Excerpted text >>

Those invitations are unique to each individual, but they can include behavior unusual for that person -- such as withdrawal, hyperactivity, lashing out or risk-taking -- often coupled with a struggle in life such as an impending divorce or the death of a loved one, Hopper said.

When an invitation comes, the training's main lesson is to act on it, to tell the person "I noticed," Hopper said, and see if the conversation leads to an admission of troubles or a plea for help. If so, he said, the training teaches participants to help the person in need make a plan for immediate safety and to connect them to further assistance from a first responder, suicide crisis line or health care professional. The National Suicide Prevention Lifeline is available 24/7 at (800) 273-8255.

                                                                                                                                                                                                                       
 

Jolene Leroy, a faith community nurse at Amita Health Mercy Medical Center serving at Our Lady of Mercy in Aurora, said the training will increase suicide prevention knowledge as the church further establishes its Open Hearts ministry.

Leroy is president of the Interfaith Mental Health Coalition, a DuPage County-based network that provides resources to congregations. She said interest in providing mental and emotional support is growing among suburban faith institutions, and it is "beautiful" to see how various religious traditions offer comfort in times of distress.

Exercise >> Retype the part of the suicide prevention training text starting at "Leroy is president" and ending at "times of distress.".

Source material >>
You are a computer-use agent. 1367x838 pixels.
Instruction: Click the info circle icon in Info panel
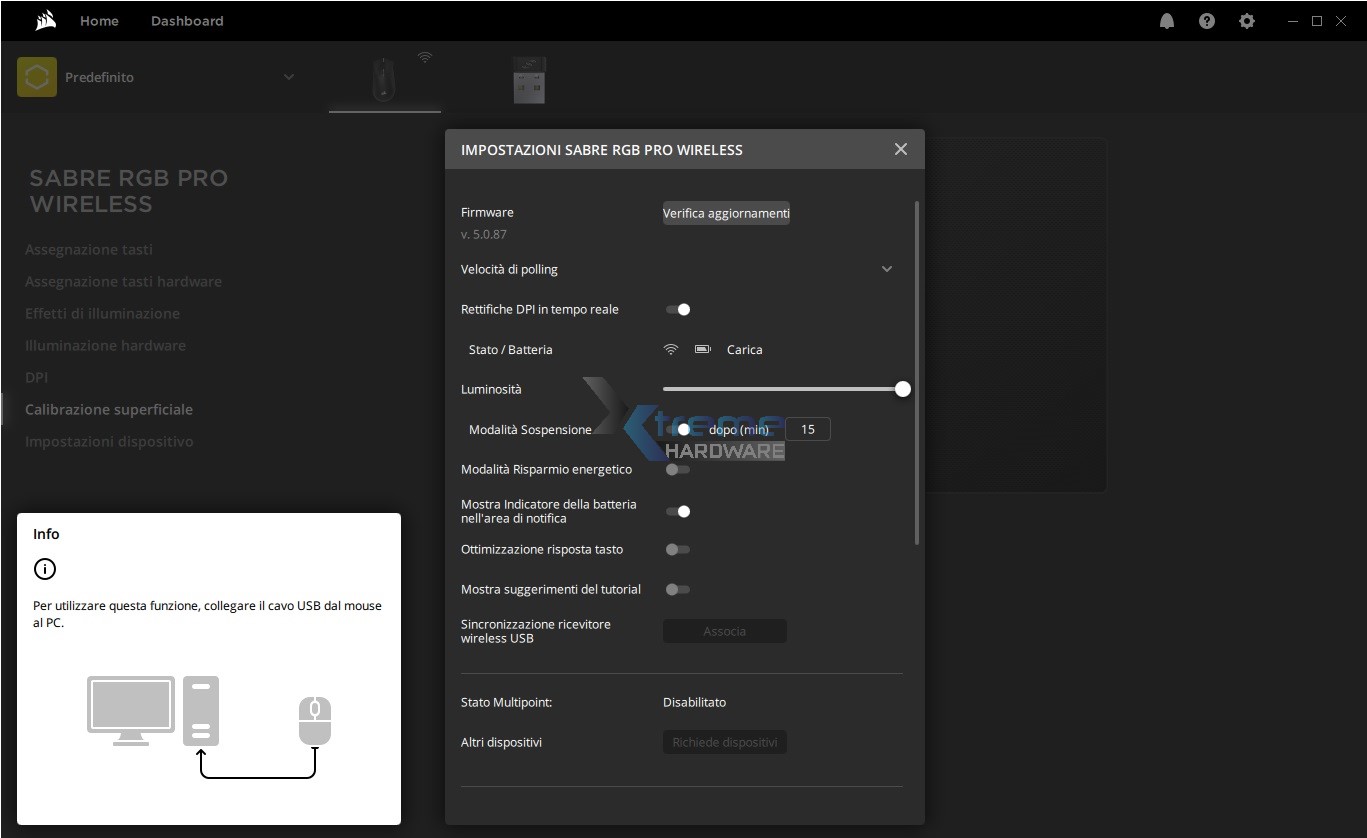click(45, 569)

Solution for this exercise >>
Leroy is president of the Interfaith Mental Health Coalition, a DuPage County-based network that provides resources to congregations. She said interest in providing mental and emotional support is growing among suburban faith institutions, and it is "beautiful" to see how various religious traditions offer comfort in times of distress.